Гершель писал: «Оно (знание), может быть, не приобретет высшей степени достоверности от всеобщего содействия, но приобретает по крайней мере большое доверие и становится прочнее… По мере того как число занимающихся отдельными отраслями физического исследования увеличивается и все более и более распространяется в различные страны земного шара, необходимо соответственное увеличение легкости в сообщении и взаимном обмене знаний». Предложено создать ряд важных специальных учреждений, способствующих развитию и прогрессу наук, а также изданию книг, научных журналов, рефератов и учебников.[203]
Казалось бы, англичане, столь ярко проявившие себя в самых разных областях, просто обязаны были безоговорочно лидировать и в образовании. Однако это не везде было так. Традиционные учебные заведения становились (в известном смысле) даже препятствием для подлинного образования. Препятствуя всему новому, они всячески мешали улучшению содержания программ и внедрению новой учебной методы. Столь похваляющиеся своей грамотностью высшие классы «не умели писать сколь-либо грамотно» и были убеждены, что правописание является никчемным педантством. Почти до середины XIX в. даже многие зажиточные фермеры и люди их класса не умели ни читать, ни писать. Фанатическая вера в специализацию обучения со временем также сыграет довольно злую «шутку» с британской наукой и высшей школой. По мнению писателя Ч. Сноу, ахиллесовой пятой английских университетов стало то, что образование здесь на протяжении многих лет получали лишь по одной строго ограниченной специальности (математика, древние языки, литература, естественные науки). «Математический трипос», конкурсные экзамены по математике, держались в Кембридже с XVIII в.
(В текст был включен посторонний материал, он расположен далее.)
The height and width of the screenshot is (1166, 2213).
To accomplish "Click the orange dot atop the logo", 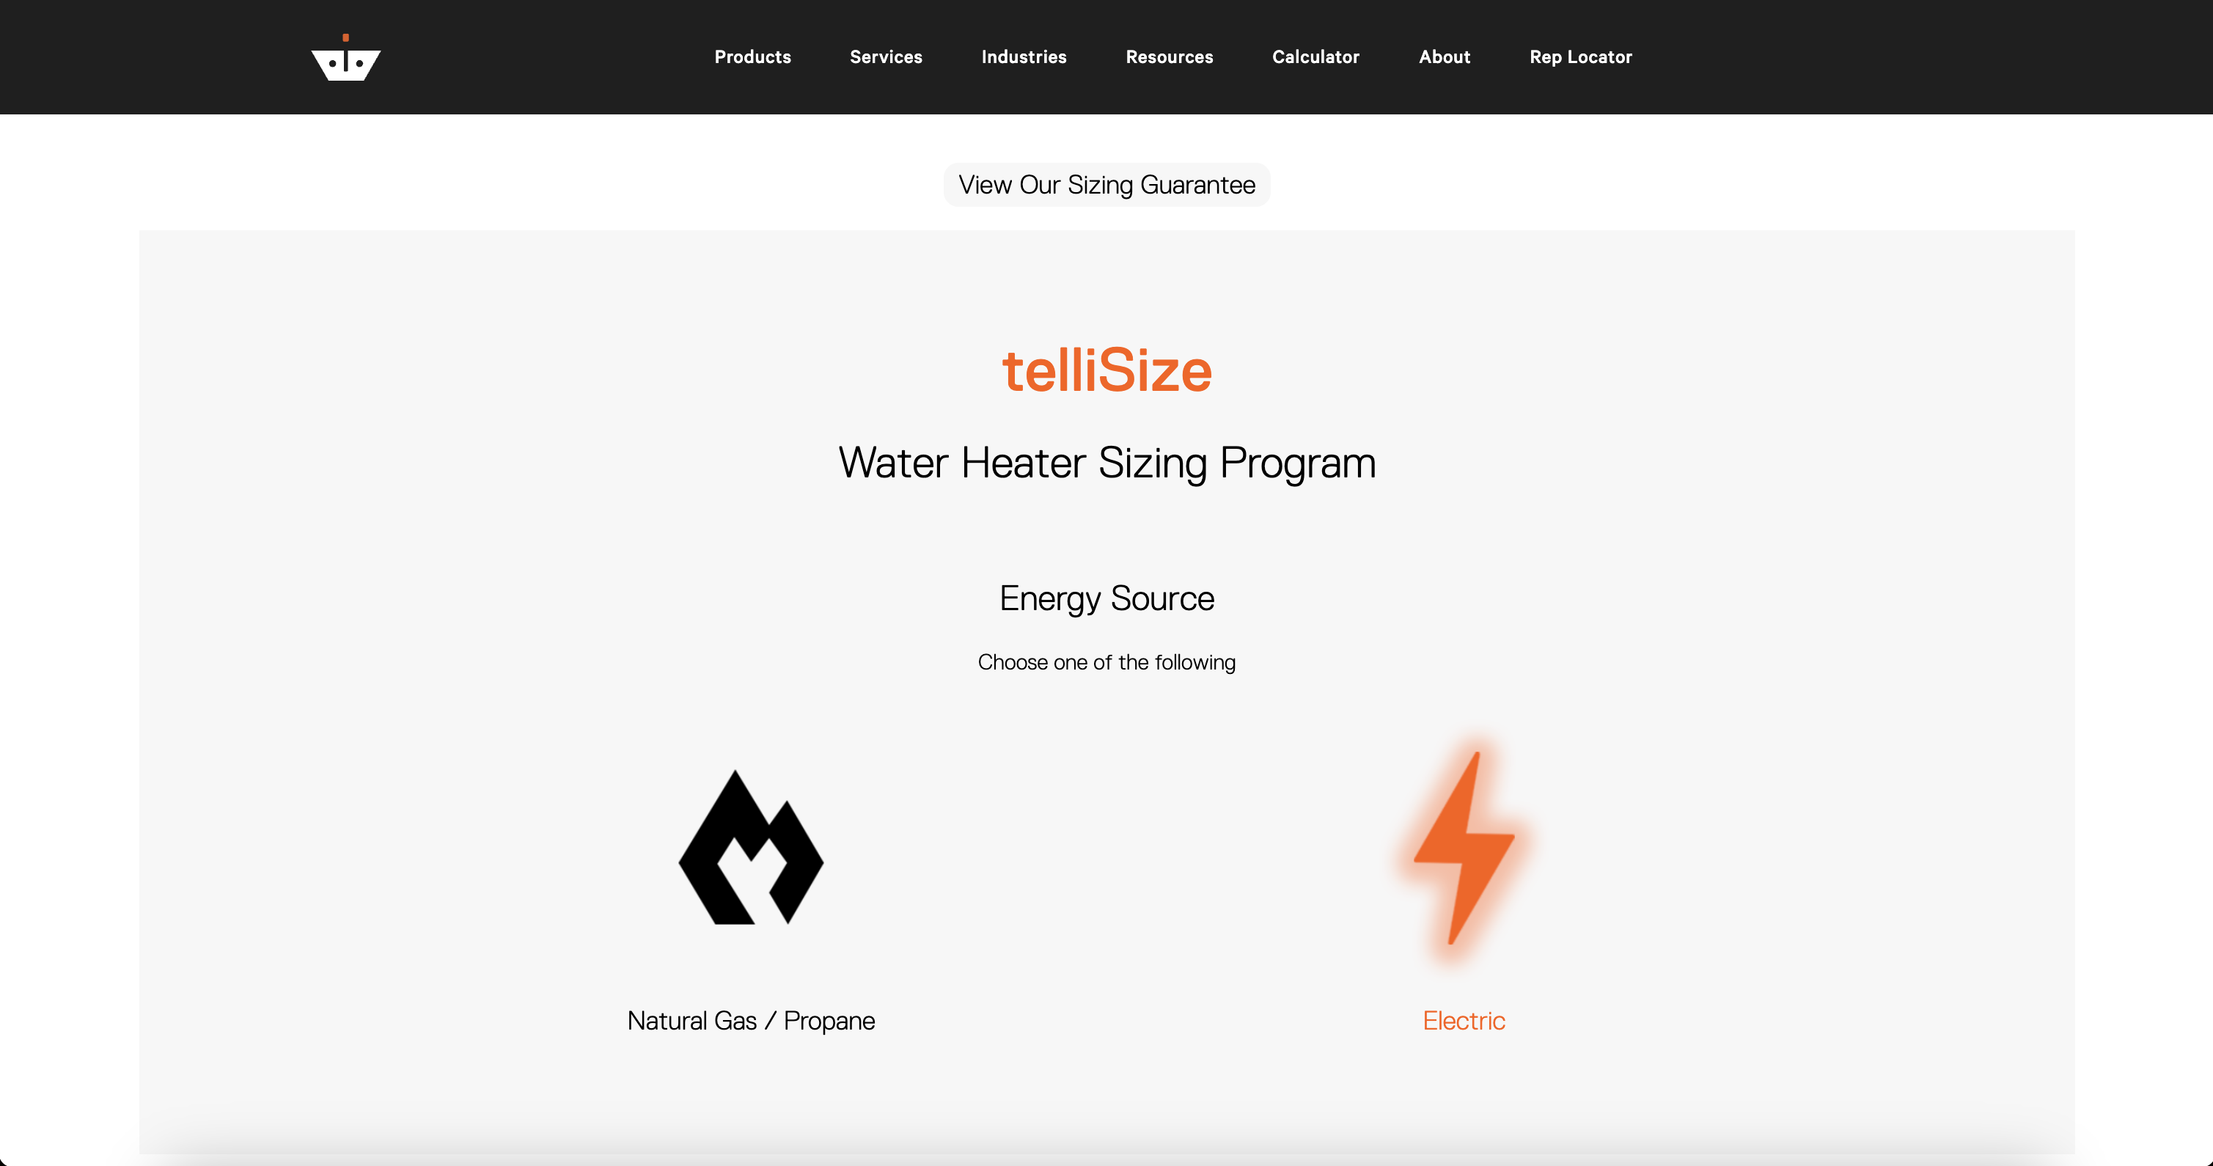I will tap(345, 37).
Да и прогресс в обучении бесспорно мог бы быть заметнее. Лекции Гексли были недоступны «низшему сословию». Уровень подготовки учителей, их педагогическое мастерство также весьма далеки от совершенства. Слова Попа, обращенные к учителям, казалось, падали в пустоту: «Нужно учить людей так, чтобы они не замечали, что их учат, а думали, что они только вспоминают, забытое ими». Усилия графа Румфорда учредить институт для подготовки механиков (в конце XVIII в.) создали фактически «игрушку для снобов». О техническом образовании речь всерьез не шла до начала XX в. Общение ученых также продолжало осуществляться преимущественно в рамках «невидимого колледжа».[204]